= Textauszug =
^^^^

Doch was genau bedeutet eigentlich kritisches Denken? Die Antwort darauf variiert, je nachdem, ob man Pädagogen, Psychologen oder Philosophen fragt, da es bislang keine einheitliche theoretische Definition gibt. Dennoch ergeben sich über alle Fachdisziplinen hinweg gemeinsame Kernmerkmale, die ich hier als Arbeitsdefinition verwenden möchte:
Kritisches Denken beschreibt ein zielgerichtetes, selbstregulierendes Urteilen, das auf zentralen Fähigkeiten wie Analyse, Interpretation, Bewertung und Schlussfolgerung beruht, und verlangt zugleich eine entsprechende Disposition, diese Fähigkeiten regelmäßig, offen und fair einzusetzen. Es umfasst somit sowohl kognitive Kompetenzen als auch die innere Bereitschaft, diese aktiv und kontinuierlich anzuwenden (APA, 1990; Facione, 2011; Shieh und Nasongkhla, 2024)
Kurz gesagt setzt sich kritisches Denken aus zwei Komponenten zusammen: einer Reihe kognitiver Fähigkeiten („Skills“) sowie der Motivation, diese Fähigkeiten tatsächlich zu gebrauchen.
Relevanz von kritischem Denken
Kritisches Denken wird nicht erst im Erwachsenenalter relevant, sondern bereits in Kindheit und Jugend. Die heutigen und zukünftigen Generationen wachsen in einem Umfeld auf, in dem Informationen jederzeit über soziale Medien verfügbar sind. Dies ist keineswegs eine Kritik an der modernen Entwicklung: Technischer Fortschritt ist letztlich das Resultat der Aufklärung und hat in fast allen Lebensbereichen zu höherem Wohlstand und gesteigertem Wohlbefinden geführt (Pinker, 2018; Shieh und Nasongkhla, 2024). Gleichzeitig stellt aber gerade diese Fülle an Informationen eine Herausforderung dar. Kritisches Denken fungiert hier als wichtiges Orientierungswerkzeug (Guamanga, 2025).

^^^^

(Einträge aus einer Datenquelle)
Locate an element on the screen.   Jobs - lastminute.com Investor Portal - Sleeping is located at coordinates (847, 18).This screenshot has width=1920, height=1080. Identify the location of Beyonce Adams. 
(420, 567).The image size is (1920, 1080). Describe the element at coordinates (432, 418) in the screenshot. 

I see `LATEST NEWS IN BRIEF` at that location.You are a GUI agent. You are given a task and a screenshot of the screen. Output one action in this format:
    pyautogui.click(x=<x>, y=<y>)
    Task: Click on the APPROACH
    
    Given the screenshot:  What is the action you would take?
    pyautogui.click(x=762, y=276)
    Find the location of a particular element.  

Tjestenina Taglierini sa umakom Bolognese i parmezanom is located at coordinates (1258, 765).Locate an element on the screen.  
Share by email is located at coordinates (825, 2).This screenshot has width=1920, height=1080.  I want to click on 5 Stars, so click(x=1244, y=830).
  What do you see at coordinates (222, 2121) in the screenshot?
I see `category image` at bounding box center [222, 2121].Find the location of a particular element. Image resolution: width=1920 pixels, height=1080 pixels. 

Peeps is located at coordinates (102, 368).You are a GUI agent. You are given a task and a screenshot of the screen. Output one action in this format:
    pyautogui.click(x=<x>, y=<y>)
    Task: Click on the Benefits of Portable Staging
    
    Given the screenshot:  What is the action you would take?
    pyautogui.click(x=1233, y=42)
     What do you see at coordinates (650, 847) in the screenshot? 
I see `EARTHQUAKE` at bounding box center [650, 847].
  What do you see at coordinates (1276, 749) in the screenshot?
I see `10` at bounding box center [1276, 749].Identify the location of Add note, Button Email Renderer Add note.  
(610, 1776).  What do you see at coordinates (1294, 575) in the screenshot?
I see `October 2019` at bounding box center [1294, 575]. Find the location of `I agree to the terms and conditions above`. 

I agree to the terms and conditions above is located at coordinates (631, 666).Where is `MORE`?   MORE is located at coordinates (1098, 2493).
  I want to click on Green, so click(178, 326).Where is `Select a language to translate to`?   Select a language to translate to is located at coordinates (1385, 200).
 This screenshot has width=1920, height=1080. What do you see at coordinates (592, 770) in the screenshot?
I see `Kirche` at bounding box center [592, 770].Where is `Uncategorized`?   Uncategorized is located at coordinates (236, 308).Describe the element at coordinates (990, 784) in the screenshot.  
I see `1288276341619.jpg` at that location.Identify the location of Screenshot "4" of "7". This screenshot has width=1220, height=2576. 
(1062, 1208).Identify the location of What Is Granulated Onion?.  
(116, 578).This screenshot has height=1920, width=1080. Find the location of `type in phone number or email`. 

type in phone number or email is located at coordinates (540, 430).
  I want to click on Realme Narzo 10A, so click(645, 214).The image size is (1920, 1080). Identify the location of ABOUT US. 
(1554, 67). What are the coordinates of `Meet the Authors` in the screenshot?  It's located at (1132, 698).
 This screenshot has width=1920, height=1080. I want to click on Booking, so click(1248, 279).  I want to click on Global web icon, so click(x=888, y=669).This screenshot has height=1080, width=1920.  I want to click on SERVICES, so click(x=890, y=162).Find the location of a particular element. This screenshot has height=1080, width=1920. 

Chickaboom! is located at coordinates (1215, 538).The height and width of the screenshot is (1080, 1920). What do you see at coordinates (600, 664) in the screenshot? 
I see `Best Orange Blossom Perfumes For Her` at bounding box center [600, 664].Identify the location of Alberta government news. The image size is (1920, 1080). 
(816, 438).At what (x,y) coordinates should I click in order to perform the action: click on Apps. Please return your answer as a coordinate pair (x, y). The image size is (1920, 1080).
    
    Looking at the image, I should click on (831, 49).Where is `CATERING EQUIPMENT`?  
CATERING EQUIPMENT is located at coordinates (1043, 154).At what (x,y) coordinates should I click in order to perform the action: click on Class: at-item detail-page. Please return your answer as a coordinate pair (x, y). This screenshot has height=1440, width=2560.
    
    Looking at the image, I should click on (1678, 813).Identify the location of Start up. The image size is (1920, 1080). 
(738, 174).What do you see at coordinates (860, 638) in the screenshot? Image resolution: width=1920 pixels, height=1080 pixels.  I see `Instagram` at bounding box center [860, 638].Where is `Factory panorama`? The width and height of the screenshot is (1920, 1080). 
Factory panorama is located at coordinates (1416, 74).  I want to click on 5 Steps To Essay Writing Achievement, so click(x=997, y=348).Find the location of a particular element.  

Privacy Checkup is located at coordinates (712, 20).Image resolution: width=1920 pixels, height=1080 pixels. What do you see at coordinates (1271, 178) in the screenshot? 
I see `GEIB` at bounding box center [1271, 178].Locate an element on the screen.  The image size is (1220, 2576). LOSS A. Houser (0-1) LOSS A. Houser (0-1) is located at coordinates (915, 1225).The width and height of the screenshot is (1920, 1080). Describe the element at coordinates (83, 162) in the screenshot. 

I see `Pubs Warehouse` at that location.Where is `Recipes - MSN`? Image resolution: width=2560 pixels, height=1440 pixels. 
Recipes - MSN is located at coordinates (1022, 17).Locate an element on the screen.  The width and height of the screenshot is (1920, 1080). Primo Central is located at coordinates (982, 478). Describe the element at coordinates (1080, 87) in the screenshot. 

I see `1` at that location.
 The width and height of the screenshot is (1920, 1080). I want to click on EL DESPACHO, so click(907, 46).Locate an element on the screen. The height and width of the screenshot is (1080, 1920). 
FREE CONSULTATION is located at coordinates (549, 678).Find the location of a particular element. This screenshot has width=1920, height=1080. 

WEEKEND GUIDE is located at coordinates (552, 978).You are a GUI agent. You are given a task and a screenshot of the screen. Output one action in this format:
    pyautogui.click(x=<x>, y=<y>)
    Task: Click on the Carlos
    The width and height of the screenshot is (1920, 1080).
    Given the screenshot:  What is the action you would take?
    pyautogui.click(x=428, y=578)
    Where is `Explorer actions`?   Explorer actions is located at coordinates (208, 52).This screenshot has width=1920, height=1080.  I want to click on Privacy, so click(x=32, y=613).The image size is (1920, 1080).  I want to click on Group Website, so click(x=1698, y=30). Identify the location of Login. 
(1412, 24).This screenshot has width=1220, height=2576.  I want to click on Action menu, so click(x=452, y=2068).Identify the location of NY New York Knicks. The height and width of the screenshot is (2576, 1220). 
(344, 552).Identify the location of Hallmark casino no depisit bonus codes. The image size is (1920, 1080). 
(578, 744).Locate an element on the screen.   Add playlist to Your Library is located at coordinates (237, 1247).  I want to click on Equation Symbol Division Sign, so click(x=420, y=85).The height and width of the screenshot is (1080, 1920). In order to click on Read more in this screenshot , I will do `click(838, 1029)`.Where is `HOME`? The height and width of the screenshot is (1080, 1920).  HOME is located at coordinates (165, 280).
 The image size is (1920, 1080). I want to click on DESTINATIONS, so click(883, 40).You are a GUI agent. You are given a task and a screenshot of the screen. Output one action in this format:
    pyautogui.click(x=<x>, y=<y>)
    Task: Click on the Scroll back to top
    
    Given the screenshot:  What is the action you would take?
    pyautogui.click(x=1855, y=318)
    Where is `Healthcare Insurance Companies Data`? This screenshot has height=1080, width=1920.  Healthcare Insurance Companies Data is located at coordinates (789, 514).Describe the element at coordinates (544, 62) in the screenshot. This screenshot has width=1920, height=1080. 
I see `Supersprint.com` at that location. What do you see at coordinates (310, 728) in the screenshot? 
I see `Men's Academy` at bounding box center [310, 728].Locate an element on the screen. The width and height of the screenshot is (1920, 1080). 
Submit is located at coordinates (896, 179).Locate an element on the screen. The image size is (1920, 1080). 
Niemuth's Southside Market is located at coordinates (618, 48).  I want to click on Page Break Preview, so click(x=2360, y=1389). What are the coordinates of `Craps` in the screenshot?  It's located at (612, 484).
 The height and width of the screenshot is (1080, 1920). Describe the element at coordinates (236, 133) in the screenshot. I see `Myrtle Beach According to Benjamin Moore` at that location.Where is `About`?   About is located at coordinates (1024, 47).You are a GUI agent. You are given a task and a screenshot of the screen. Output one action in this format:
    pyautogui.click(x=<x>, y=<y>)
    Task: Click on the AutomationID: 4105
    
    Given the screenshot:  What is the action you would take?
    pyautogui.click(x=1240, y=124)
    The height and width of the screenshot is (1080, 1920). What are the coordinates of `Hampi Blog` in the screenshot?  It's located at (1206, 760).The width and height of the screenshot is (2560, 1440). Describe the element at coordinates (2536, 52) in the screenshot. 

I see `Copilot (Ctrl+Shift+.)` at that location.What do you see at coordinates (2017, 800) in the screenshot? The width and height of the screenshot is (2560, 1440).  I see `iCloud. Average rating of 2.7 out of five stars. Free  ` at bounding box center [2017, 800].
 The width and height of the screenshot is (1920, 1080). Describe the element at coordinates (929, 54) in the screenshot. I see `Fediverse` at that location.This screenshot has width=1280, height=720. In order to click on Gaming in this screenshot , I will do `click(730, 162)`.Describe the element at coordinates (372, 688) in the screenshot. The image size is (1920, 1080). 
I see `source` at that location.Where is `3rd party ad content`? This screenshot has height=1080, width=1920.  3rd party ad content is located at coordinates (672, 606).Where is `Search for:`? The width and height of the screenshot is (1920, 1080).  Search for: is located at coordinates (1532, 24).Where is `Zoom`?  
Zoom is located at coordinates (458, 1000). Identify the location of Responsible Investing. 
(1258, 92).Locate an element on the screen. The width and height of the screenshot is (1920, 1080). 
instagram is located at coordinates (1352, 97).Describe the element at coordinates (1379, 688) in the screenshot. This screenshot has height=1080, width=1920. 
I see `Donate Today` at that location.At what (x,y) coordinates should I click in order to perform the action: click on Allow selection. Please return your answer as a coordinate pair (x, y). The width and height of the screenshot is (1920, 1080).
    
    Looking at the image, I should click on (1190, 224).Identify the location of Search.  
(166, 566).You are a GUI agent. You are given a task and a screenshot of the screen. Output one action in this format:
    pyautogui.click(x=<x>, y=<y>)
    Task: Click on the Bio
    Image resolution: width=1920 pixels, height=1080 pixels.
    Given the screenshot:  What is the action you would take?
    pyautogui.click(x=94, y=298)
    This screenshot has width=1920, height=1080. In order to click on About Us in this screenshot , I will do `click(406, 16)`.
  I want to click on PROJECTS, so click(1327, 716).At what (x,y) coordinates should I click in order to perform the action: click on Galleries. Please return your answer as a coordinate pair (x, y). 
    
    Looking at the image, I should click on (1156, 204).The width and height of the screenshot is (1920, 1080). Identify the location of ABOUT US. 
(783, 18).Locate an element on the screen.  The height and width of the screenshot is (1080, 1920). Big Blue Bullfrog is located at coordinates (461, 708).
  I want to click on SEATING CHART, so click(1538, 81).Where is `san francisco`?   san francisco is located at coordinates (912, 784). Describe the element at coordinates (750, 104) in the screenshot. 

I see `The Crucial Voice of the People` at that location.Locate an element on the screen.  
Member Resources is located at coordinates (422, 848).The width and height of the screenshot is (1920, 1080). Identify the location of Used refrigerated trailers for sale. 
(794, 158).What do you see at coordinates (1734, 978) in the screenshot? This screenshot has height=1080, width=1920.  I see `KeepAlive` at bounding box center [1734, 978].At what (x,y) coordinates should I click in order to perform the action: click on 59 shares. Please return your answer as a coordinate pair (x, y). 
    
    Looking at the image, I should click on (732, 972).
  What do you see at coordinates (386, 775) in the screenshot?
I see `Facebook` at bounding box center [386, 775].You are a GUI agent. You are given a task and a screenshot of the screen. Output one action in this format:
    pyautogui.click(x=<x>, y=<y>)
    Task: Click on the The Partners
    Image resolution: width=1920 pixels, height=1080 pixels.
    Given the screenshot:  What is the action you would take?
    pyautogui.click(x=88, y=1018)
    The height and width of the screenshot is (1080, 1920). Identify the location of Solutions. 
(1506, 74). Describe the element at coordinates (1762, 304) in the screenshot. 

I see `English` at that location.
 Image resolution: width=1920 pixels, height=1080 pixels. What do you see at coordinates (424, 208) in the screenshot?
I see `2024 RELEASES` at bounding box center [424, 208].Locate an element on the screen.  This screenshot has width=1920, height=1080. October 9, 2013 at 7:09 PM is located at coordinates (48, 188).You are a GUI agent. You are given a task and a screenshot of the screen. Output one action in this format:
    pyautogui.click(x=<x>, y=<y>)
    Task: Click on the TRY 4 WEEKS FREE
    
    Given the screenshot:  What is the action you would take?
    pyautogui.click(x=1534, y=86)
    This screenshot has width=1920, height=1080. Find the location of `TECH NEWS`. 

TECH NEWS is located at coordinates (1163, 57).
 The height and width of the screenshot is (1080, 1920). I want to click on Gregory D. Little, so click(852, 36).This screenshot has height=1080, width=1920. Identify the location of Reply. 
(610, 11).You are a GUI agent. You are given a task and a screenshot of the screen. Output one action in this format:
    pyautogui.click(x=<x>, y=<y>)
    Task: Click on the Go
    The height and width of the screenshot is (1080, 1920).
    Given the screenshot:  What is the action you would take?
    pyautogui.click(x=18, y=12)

^^^^

= Aufgabe =
Beantworte anhand des Textauszugs zum kritischen Denken diese Fragen:
1. Welche zentralen Fähigkeiten nennt die Arbeitsdefinition?
2. Aus welchen zwei Komponenten setzt sich kritisches Denken kurz gesagt zusammen?
3. Als was fungiert kritisches Denken angesichts der Fülle an Informationen?

= Vollständige Antwort =
1. Analyse, Interpretation, Bewertung und Schlussfolgerung.
2. Aus einer Reihe kognitiver Fähigkeiten („Skills“) sowie der Motivation, diese Fähigkeiten tatsächlich zu gebrauchen.
3. Als wichtiges Orientierungswerkzeug.